▸ What the exercise asks: Recast every line of the records below as a Markdown table with the columns Row and Line. Put the row number in Row and the line in Line, skip blank lines, and leave out the pictures.

▸ The data:
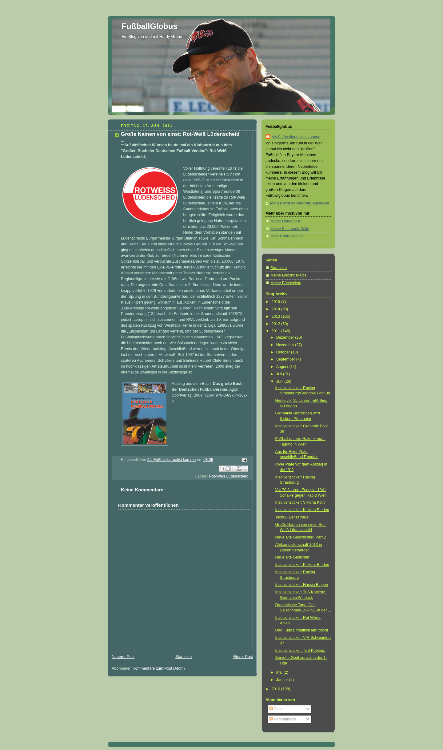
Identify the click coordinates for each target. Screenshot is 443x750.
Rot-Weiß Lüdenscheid (228, 476)
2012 (276, 324)
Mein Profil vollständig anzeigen (299, 203)
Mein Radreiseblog (286, 236)
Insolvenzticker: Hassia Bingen (301, 585)
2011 (276, 331)
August (282, 367)
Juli (279, 374)
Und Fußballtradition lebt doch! (301, 630)
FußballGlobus (150, 26)
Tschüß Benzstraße (292, 517)
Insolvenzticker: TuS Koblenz (300, 650)
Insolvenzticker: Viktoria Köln (300, 502)
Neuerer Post (123, 657)
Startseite (183, 657)
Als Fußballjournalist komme (296, 137)
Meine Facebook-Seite (289, 229)
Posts (276, 709)
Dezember (285, 337)
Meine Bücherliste (285, 283)
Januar (282, 680)
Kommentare (282, 719)
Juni (280, 381)
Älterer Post (243, 657)
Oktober (283, 352)
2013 (276, 316)
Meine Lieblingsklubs (288, 275)
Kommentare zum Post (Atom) (159, 668)
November (285, 345)
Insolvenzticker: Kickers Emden (302, 510)
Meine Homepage (285, 221)
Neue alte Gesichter (292, 557)
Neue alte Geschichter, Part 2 (300, 537)
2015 (276, 302)
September (286, 359)
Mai (280, 672)
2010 (276, 689)
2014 (276, 309)
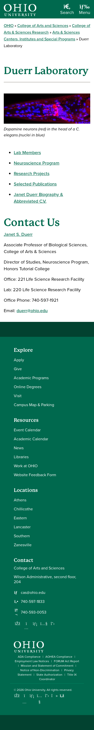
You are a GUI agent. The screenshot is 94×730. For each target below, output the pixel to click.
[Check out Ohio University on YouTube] (39, 699)
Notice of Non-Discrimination (39, 670)
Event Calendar (27, 430)
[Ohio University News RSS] (62, 696)
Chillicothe (23, 509)
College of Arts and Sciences (42, 25)
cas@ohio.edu (33, 592)
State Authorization (49, 674)
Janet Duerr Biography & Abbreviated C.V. (38, 197)
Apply (19, 360)
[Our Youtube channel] (44, 623)
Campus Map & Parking (34, 405)
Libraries (21, 457)
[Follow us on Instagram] (26, 627)
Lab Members (27, 152)
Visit (18, 396)
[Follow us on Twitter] (52, 623)
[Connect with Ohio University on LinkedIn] (32, 696)
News (19, 448)
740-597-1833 (33, 601)
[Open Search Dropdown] (67, 11)
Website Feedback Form (35, 475)
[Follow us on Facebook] (17, 623)
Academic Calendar (31, 439)
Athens (20, 500)
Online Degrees (27, 387)
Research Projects (31, 173)
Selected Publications (35, 184)
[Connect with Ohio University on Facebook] (17, 696)
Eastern (20, 518)
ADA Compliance (29, 656)
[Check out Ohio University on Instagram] (24, 702)
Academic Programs (31, 378)
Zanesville (23, 545)
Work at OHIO (26, 466)
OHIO (9, 25)
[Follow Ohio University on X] (47, 696)
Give (18, 369)
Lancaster (22, 527)
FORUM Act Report (66, 661)
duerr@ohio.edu (32, 310)
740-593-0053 (33, 612)
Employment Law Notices (32, 661)
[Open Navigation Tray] (84, 11)
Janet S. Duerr (18, 234)
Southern (22, 536)
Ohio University (35, 690)
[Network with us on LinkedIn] (35, 623)
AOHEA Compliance (58, 656)
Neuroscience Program (36, 163)
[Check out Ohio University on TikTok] (54, 696)
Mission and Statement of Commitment (47, 665)
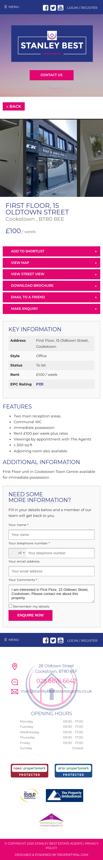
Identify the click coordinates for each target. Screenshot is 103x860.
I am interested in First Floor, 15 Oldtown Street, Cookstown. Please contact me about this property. (51, 594)
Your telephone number (29, 543)
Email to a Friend (28, 297)
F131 (39, 384)
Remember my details (31, 606)
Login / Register (82, 7)
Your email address (24, 561)
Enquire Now (30, 615)
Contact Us (52, 75)
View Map (20, 263)
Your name (19, 525)
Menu (14, 7)
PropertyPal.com (72, 855)
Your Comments (23, 580)
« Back (13, 106)
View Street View (27, 274)
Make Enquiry (24, 309)
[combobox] (17, 553)
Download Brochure (32, 285)
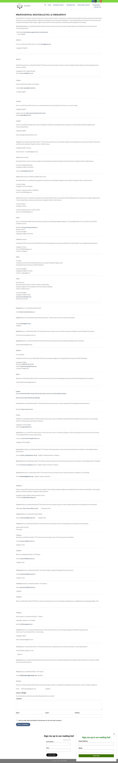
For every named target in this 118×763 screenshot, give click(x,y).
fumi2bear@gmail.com (26, 624)
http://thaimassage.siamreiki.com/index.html (35, 32)
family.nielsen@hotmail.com (28, 675)
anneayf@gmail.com (25, 115)
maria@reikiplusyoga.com (28, 497)
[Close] (114, 734)
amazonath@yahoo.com (26, 73)
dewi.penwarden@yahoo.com (28, 464)
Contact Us (97, 7)
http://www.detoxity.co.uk (27, 312)
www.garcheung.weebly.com (29, 227)
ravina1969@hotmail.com (27, 558)
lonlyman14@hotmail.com (27, 541)
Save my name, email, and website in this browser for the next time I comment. (40, 720)
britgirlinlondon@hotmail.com (28, 366)
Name (18, 712)
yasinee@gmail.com (25, 323)
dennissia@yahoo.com (27, 476)
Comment (19, 698)
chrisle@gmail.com (45, 44)
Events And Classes (84, 5)
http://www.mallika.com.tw (30, 508)
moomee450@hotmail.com (27, 518)
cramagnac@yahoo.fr (26, 427)
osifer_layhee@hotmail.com (27, 88)
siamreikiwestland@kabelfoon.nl (30, 438)
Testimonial (96, 5)
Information (71, 5)
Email (47, 712)
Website (77, 712)
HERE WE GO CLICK (28, 364)
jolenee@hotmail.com (27, 171)
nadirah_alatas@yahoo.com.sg (28, 455)
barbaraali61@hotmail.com (27, 574)
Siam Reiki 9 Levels (59, 5)
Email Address (50, 741)
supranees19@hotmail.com (27, 587)
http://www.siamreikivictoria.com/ (36, 113)
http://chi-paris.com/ (27, 409)
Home (49, 5)
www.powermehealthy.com (23, 297)
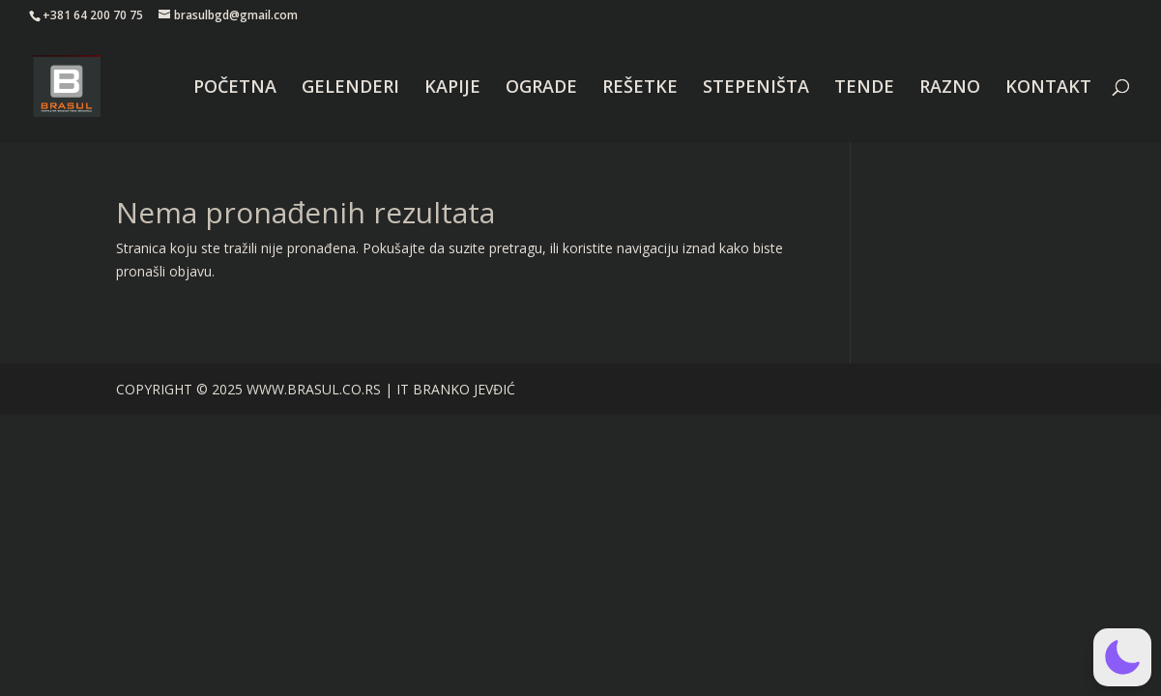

▸ Task solution:
| Row | Line |
|---|---|
| 1 | Identify the click coordinates for each target. Screenshot is 443x750. |
| 2 | Rot-Weiß Lüdenscheid (228, 476) |
| 3 | 2012 (276, 324) |
| 4 | Mein Profil vollständig anzeigen (299, 203) |
| 5 | Mein Radreiseblog (286, 236) |
| 6 | Insolvenzticker: Hassia Bingen (301, 585) |
| 7 | 2011 (276, 331) |
| 8 | August (282, 367) |
| 9 | Juli (279, 374) |
| 10 | Und Fußballtradition lebt doch! (301, 630) |
| 11 | FußballGlobus (150, 26) |
| 12 | Tschüß Benzstraße (292, 517) |
| 13 | Insolvenzticker: TuS Koblenz (300, 650) |
| 14 | Insolvenzticker: Viktoria Köln (300, 502) |
| 15 | Neuerer Post (123, 657) |
| 16 | Startseite (183, 657) |
| 17 | Als Fußballjournalist komme (296, 137) |
| 18 | Meine Facebook-Seite (289, 229) |
| 19 | Posts (276, 709) |
| 20 | Dezember (285, 337) |
| 21 | Meine Bücherliste (285, 283) |
| 22 | Januar (282, 680) |
| 23 | Kommentare (282, 719) |
| 24 | Juni (280, 381) |
| 25 | Älterer Post (243, 657) |
| 26 | Oktober (283, 352) |
| 27 | 2013 (276, 316) |
| 28 | Meine Lieblingsklubs (288, 275) |
| 29 | Kommentare zum Post (Atom) (159, 668) |
| 30 | November (285, 345) |
| 31 | Insolvenzticker: Kickers Emden (302, 510) |
| 32 | Meine Homepage (285, 221) |
| 33 | Neue alte Gesichter (292, 557) |
| 34 | Neue alte Geschichter, Part 2 (300, 537) |
| 35 | 2015 (276, 302) |
| 36 | September (286, 359) |
| 37 | Mai (280, 672) |
| 38 | 2010 (276, 689) |
| 39 | 2014 (276, 309) |
| 40 | You are a GUI agent. The screenshot is 94×730. For each target below, output the pixel to click. |
| 41 | [Check out Ohio University on YouTube] (39, 699) |
| 42 | Notice of Non-Discrimination (39, 670) |
| 43 | Event Calendar (27, 430) |
| 44 | [Ohio University News RSS] (62, 696) |
| 45 | Chillicothe (23, 509) |
| 46 | College of Arts and Sciences (42, 25) |
| 47 | cas@ohio.edu (33, 592) |
| 48 | State Authorization (49, 674) |
| 49 | Janet Duerr Biography & Abbreviated C.V. (38, 197) |
| 50 | Apply (19, 360) |
| 51 | [Our Youtube channel] (44, 623) |
| 52 | Campus Map & Parking (34, 405) |
| 53 | Libraries (21, 457) |
| 54 | [Follow us on Instagram] (26, 627) |
| 55 | Lab Members (27, 152) |
| 56 | Visit (18, 396) |
| 57 | [Follow us on Twitter] (52, 623) |
| 58 | [Connect with Ohio University on LinkedIn] (32, 696) |
| 59 | News (19, 448) |
| 60 | 740-597-1833 (33, 601) |
| 61 | [Open Search Dropdown] (67, 11) |
| 62 | Website Feedback Form (35, 475) |
| 63 | [Follow us on Facebook] (17, 623) |
| 64 | Academic Calendar (31, 439) |
| 65 | Athens (20, 500) |
| 66 | Online Degrees (27, 387) |
| 67 | Research Projects (31, 173) |
| 68 | Selected Publications (35, 184) |
| 69 | [Connect with Ohio University on Facebook] (17, 696) |
| 70 | Eastern (20, 518) |
| 71 | ADA Compliance (29, 656) |
| 72 | [Check out Ohio University on Instagram] (24, 702) |
| 73 | Academic Programs (31, 378) |
| 74 | Zanesville (23, 545) |
| 75 | Work at OHIO (26, 466) |
| 76 | OHIO (9, 25) |
| 77 | [Follow Ohio University on X] (47, 696) |
| 78 | Give (18, 369) |
| 79 | Lancaster (22, 527) |
| 80 | FORUM Act Report (66, 661) |
| 81 | duerr@ohio.edu (32, 310) |
| 82 | 740-593-0053 (33, 612) |
| 83 | Employment Law Notices (32, 661) |
| 84 | [Open Navigation Tray] (84, 11) |
| 85 | Janet S. Duerr (18, 234) |
| 86 | Southern (22, 536) |
| 87 | Ohio University (35, 690) |
| 88 | [Network with us on LinkedIn] (35, 623) |
| 89 | AOHEA Compliance (58, 656) |
| 90 | Neuroscience Program (36, 163) |
| 91 | [Check out Ohio University on TikTok] (54, 696) |
| 92 | Mission and Statement of Commitment (47, 665) |
| 93 | Identify the click coordinates for each target. Screenshot is 103x860. |
| 94 | I am interested in First Floor, 15 Oldtown Street, Cookstown. Please contact me about this property. (51, 594) |
| 95 | Your telephone number (29, 543) |
| 96 | Email to a Friend (28, 297) |
| 97 | F131 (39, 384) |
| 98 | Remember my details (31, 606) |
| 99 | Login / Register (82, 7) |
| 100 | Your email address (24, 561) |
| 101 | Enquire Now (30, 615) |
| 102 | Contact Us (52, 75) |
| 103 | View Map (20, 263) |
| 104 | Your name (19, 525) |
| 105 | Menu (14, 7) |
| 106 | PropertyPal.com (72, 855) |
| 107 | Your Comments (23, 580) |
| 108 | « Back (13, 106) |
| 109 | View Street View (27, 274) |
| 110 | Make Enquiry (24, 309) |
| 111 | [combobox] (17, 553) |
| 112 | Download Brochure (32, 285) |
| 113 | For every named target in this 118×763 screenshot, give click(x,y). |
| 114 | fumi2bear@gmail.com (26, 624) |
| 115 | http://thaimassage.siamreiki.com/index.html (35, 32) |
| 116 | family.nielsen@hotmail.com (28, 675) |
| 117 | anneayf@gmail.com (25, 115) |
| 118 | maria@reikiplusyoga.com (28, 497) |
| 119 | [Close] (114, 734) |
| 120 | amazonath@yahoo.com (26, 73) |
| 121 | dewi.penwarden@yahoo.com (28, 464) |
| 122 | Contact Us (97, 7) |
| 123 | http://www.detoxity.co.uk (27, 312) |
| 124 | www.garcheung.weebly.com (29, 227) |
| 125 | ravina1969@hotmail.com (27, 558) |
| 126 | lonlyman14@hotmail.com (27, 541) |
| 127 | Save my name, email, and website in this browser for the next time I comment. (40, 720) |
| 128 | britgirlinlondon@hotmail.com (28, 366) |
| 129 | Name (18, 712) |
| 130 | yasinee@gmail.com (25, 323) |
| 131 | dennissia@yahoo.com (27, 476) |
| 132 | Comment (19, 698) |
| 133 | chrisle@gmail.com (45, 44) |
| 134 | Events And Classes (84, 5) |
| 135 | http://www.mallika.com.tw (30, 508) |
| 136 | moomee450@hotmail.com (27, 518) |
| 137 | cramagnac@yahoo.fr (26, 427) |
| 138 | osifer_layhee@hotmail.com (27, 88) |
| 139 | siamreikiwestland@kabelfoon.nl (30, 438) |
| 140 | Testimonial (96, 5) |
| 141 | Information (71, 5) |
| 142 | Email (47, 712) |
| 143 | Website (77, 712) |
| 144 | HERE WE GO CLICK (28, 364) |
| 145 | jolenee@hotmail.com (27, 171) |
| 146 | nadirah_alatas@yahoo.com.sg (28, 455) |
| 147 | barbaraali61@hotmail.com (27, 574) |
| 148 | Siam Reiki 9 Levels (59, 5) |
| 149 | Email Address (50, 741) |
| 150 | supranees19@hotmail.com (27, 587) |
| 151 | http://www.siamreikivictoria.com/ (36, 113) |
| 152 | http://chi-paris.com/ (27, 409) |
| 153 | Home (49, 5) |
| 154 | www.powermehealthy.com (23, 297) |